Transcriptional Targets of YAP1/fAP1 Depend on the Activating Stimulus

Similar to Yap1, C. heterostrophus ChAP1 triggers expression of antioxidant genes in response to hydrogen peroxide (Lev et al., 2005). In response to plant phenolics, however, nuclear ChAP1 does not elicit similar changes in gene expression (Shanmugam et al., 2010). Furthermore, phenolic compounds appear to trigger nuclear localization of ChAP1 irrespectively of the oxidative status of the cell: experiments with a genetically encoded reporter of intracellular redox state in C. heterostrophus showed a more reduced, rather than oxidized, state upon exposure to phenolics (Ronen et al., 2013). Data collected for YAP1 activation by green tea extract indirectly suggest a similar response in S. cerevisiae: nuclear targeting of Yap1 without induction of the downstream antioxidant genes (Takatsume et al., 2005). Additional partners of Yap1/fAP1 could provide the specificity needed for the same transcription factor to activate expression of different sets of genes, as discussed for yeast, above, and in the Section “Signaling Network.” Our working hypothesis is that the link between xenobiotic and oxidative stress response mechanisms (though not necessarily the molecular details) is evolutionarily conserved. Some insight might then be obtained by comparison with the KEAP/Nrf2 pathway.

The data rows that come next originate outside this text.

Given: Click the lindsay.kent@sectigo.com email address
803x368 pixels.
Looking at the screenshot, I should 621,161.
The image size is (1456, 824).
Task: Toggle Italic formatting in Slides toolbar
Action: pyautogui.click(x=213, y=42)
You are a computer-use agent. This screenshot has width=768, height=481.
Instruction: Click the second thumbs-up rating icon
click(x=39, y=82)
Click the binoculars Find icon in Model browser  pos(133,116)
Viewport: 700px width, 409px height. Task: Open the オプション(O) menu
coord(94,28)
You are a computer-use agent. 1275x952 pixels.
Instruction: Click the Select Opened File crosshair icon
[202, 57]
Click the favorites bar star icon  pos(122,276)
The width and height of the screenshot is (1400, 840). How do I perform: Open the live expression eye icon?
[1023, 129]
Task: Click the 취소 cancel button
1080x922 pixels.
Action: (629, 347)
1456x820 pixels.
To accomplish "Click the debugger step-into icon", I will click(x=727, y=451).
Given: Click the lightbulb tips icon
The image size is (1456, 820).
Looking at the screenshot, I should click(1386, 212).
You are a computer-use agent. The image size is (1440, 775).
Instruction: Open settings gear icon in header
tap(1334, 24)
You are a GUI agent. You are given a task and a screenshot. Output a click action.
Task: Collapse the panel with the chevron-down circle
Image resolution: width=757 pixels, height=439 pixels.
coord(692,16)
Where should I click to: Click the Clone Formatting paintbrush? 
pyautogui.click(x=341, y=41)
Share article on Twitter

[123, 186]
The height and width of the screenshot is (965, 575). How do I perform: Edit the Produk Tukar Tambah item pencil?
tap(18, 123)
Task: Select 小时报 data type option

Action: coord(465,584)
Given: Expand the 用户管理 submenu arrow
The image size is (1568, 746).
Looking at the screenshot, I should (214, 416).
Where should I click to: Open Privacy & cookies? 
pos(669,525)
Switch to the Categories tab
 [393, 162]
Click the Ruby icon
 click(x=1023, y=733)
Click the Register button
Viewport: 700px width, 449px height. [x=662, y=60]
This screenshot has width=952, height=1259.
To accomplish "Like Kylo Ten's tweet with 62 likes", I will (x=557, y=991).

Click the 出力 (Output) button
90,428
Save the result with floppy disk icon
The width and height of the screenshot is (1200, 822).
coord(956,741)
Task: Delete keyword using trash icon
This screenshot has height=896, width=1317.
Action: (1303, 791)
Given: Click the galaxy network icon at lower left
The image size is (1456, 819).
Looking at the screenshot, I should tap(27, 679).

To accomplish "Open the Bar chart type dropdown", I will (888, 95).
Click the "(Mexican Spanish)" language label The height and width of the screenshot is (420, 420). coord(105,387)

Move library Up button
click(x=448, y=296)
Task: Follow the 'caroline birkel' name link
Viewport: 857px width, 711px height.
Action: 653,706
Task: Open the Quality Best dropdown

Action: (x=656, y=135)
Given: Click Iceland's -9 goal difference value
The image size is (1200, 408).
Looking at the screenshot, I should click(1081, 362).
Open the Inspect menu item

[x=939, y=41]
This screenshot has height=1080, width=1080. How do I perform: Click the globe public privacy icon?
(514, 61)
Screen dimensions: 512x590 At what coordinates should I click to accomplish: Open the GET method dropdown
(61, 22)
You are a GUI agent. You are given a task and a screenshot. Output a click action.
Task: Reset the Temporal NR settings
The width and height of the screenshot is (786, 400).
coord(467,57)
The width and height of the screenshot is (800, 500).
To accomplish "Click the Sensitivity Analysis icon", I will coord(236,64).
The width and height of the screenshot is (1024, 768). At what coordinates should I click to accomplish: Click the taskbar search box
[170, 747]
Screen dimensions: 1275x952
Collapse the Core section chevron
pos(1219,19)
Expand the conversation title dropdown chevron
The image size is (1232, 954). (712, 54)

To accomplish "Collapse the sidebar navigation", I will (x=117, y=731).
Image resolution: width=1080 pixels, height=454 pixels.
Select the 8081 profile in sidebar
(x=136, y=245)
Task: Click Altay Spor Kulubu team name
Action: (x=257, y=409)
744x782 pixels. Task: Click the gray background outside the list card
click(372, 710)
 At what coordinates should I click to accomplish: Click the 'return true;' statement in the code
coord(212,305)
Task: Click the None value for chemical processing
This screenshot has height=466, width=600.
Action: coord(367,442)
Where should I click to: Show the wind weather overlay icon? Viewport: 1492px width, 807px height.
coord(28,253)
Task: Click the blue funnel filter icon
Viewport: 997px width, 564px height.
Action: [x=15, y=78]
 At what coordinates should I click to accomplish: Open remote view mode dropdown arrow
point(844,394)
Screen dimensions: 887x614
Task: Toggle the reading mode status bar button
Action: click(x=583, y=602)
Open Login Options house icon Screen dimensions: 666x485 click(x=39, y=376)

Convergent Biochemical Principles – Mammalian Keap1-Nrf2

In mammalian cells the bZip transcription factor Nrf2 and its interacting cysteine-rich protein Keap1 form a core of the pathway activated in response to oxidative and chemical stress (Ma, 2013; Yamamoto et al., 2018). Nrf2 regulates the expression of around 1055 genes (Malhotra et al., 2010) via binding to ARE (Antioxidant Response Element, 5′-GTGACNNNGC-3′) in their promoters (Rushmore et al., 1991). Nrf2 targets include numerous cytoprotective genes which mediate response to oxidative stress, and detoxification of xenobiotics. Keap1-Nrf2 system is extraordinarily flexible: it can be activated by stimuli as diverse as diesel exhaust, food polyphenols, heavy metals and hydrogen peroxide. Furthermore, Nrf2 responds to the intracellular stimuli, namely ER stress (reviewed in Cullinan and Diehl, 2006). The Nrf2 pathway links redox responses and intermediary metabolism (Hayes and Dinkova-Kostova, 2014). Indeed, a recent high-throughput study identified a compound that is not an obvious electrophile, but activates the Keap1-Nrf2 pathway via the reactive endogenous metabolite methylglyoxal. The plasticity of Keap1-Nrf2 system allows modulation of Nrf2 activity via a variety of inputs, including transcriptional regulation, phosphorylation, ubiquitination, acetylation, subcellular compartmentalization, and direct interaction with thiol-reactive xenobiotics, reviewed by Ma (2013) and Silva-Islas and Maldonado (2018).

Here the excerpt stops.